- _Directions for this task_
Your reply must consist of the data below, reproduced character for character.

[[ Material supplied open ]]

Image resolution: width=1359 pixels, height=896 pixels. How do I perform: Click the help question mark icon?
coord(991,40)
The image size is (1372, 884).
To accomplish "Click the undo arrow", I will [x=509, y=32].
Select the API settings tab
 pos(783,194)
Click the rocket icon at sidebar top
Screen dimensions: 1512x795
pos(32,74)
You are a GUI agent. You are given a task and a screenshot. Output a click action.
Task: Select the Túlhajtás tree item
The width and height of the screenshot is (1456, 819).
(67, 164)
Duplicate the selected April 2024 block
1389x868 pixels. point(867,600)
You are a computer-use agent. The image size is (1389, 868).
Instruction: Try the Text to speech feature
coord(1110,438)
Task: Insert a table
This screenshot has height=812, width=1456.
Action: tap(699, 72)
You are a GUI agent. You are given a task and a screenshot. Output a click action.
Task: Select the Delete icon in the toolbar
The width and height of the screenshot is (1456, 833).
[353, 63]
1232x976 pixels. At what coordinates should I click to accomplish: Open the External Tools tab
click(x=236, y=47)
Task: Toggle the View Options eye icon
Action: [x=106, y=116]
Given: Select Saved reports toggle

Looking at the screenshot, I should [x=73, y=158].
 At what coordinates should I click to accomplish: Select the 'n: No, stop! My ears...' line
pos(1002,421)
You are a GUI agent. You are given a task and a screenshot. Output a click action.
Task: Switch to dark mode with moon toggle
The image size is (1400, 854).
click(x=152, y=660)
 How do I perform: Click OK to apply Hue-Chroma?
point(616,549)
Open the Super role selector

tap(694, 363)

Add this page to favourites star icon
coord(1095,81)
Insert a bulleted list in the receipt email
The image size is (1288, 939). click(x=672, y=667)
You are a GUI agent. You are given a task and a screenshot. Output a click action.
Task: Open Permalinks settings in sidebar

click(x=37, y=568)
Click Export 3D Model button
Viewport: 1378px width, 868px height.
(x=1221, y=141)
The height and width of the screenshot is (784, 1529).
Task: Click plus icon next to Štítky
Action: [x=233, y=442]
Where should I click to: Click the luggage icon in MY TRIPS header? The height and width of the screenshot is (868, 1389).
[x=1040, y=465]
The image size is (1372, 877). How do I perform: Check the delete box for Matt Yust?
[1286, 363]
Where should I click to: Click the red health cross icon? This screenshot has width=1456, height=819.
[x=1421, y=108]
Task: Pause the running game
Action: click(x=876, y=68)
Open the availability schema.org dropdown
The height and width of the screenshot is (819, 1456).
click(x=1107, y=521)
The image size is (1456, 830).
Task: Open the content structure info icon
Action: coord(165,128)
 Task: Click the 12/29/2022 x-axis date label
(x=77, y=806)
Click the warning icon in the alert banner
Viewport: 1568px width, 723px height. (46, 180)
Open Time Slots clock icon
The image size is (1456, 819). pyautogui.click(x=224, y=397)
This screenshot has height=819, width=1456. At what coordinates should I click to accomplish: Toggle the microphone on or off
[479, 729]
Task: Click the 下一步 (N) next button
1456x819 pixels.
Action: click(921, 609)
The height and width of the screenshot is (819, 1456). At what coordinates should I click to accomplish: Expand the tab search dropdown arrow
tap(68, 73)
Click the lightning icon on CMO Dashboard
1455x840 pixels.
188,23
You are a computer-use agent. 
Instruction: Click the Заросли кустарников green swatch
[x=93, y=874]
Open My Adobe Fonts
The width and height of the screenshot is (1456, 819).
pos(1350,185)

[[ Material supplied closed ]]

- _Answer to this task_
Image resolution: width=1359 pixels, height=896 pixels. How do I perform: Click the help question mark icon?
coord(991,40)
The image size is (1372, 884).
To accomplish "Click the undo arrow", I will [x=509, y=32].
Select the API settings tab
 pos(783,194)
Click the rocket icon at sidebar top
Screen dimensions: 1512x795
pos(32,74)
You are a GUI agent. You are given a task and a screenshot. Output a click action.
Task: Select the Túlhajtás tree item
The width and height of the screenshot is (1456, 819).
(67, 164)
Duplicate the selected April 2024 block
1389x868 pixels. point(867,600)
You are a computer-use agent. The image size is (1389, 868).
Instruction: Try the Text to speech feature
coord(1110,438)
Task: Insert a table
This screenshot has height=812, width=1456.
Action: tap(699, 72)
You are a GUI agent. You are given a task and a screenshot. Output a click action.
Task: Select the Delete icon in the toolbar
The width and height of the screenshot is (1456, 833).
[353, 63]
1232x976 pixels. At what coordinates should I click to accomplish: Open the External Tools tab
click(x=236, y=47)
Task: Toggle the View Options eye icon
Action: [x=106, y=116]
Given: Select Saved reports toggle

Looking at the screenshot, I should [x=73, y=158].
 At what coordinates should I click to accomplish: Select the 'n: No, stop! My ears...' line
pos(1002,421)
You are a GUI agent. You are given a task and a screenshot. Output a click action.
Task: Switch to dark mode with moon toggle
The image size is (1400, 854).
click(x=152, y=660)
 How do I perform: Click OK to apply Hue-Chroma?
point(616,549)
Open the Super role selector

tap(694, 363)

Add this page to favourites star icon
coord(1095,81)
Insert a bulleted list in the receipt email
The image size is (1288, 939). click(x=672, y=667)
You are a GUI agent. You are given a task and a screenshot. Output a click action.
Task: Open Permalinks settings in sidebar

click(x=37, y=568)
Click Export 3D Model button
Viewport: 1378px width, 868px height.
(x=1221, y=141)
The height and width of the screenshot is (784, 1529).
Task: Click plus icon next to Štítky
Action: [x=233, y=442]
Where should I click to: Click the luggage icon in MY TRIPS header? The height and width of the screenshot is (868, 1389).
[x=1040, y=465]
The image size is (1372, 877). How do I perform: Check the delete box for Matt Yust?
[1286, 363]
Where should I click to: Click the red health cross icon? This screenshot has width=1456, height=819.
[x=1421, y=108]
Task: Pause the running game
Action: click(x=876, y=68)
Open the availability schema.org dropdown
The height and width of the screenshot is (819, 1456).
click(x=1107, y=521)
The image size is (1456, 830).
Task: Open the content structure info icon
Action: coord(165,128)
 Task: Click the 12/29/2022 x-axis date label
(x=77, y=806)
Click the warning icon in the alert banner
Viewport: 1568px width, 723px height. (46, 180)
Open Time Slots clock icon
The image size is (1456, 819). pyautogui.click(x=224, y=397)
This screenshot has height=819, width=1456. At what coordinates should I click to accomplish: Toggle the microphone on or off
[479, 729]
Task: Click the 下一步 (N) next button
1456x819 pixels.
Action: click(921, 609)
The height and width of the screenshot is (819, 1456). At what coordinates should I click to accomplish: Expand the tab search dropdown arrow
tap(68, 73)
Click the lightning icon on CMO Dashboard
1455x840 pixels.
188,23
You are a computer-use agent. 
Instruction: Click the Заросли кустарников green swatch
[x=93, y=874]
Open My Adobe Fonts
The width and height of the screenshot is (1456, 819).
pos(1350,185)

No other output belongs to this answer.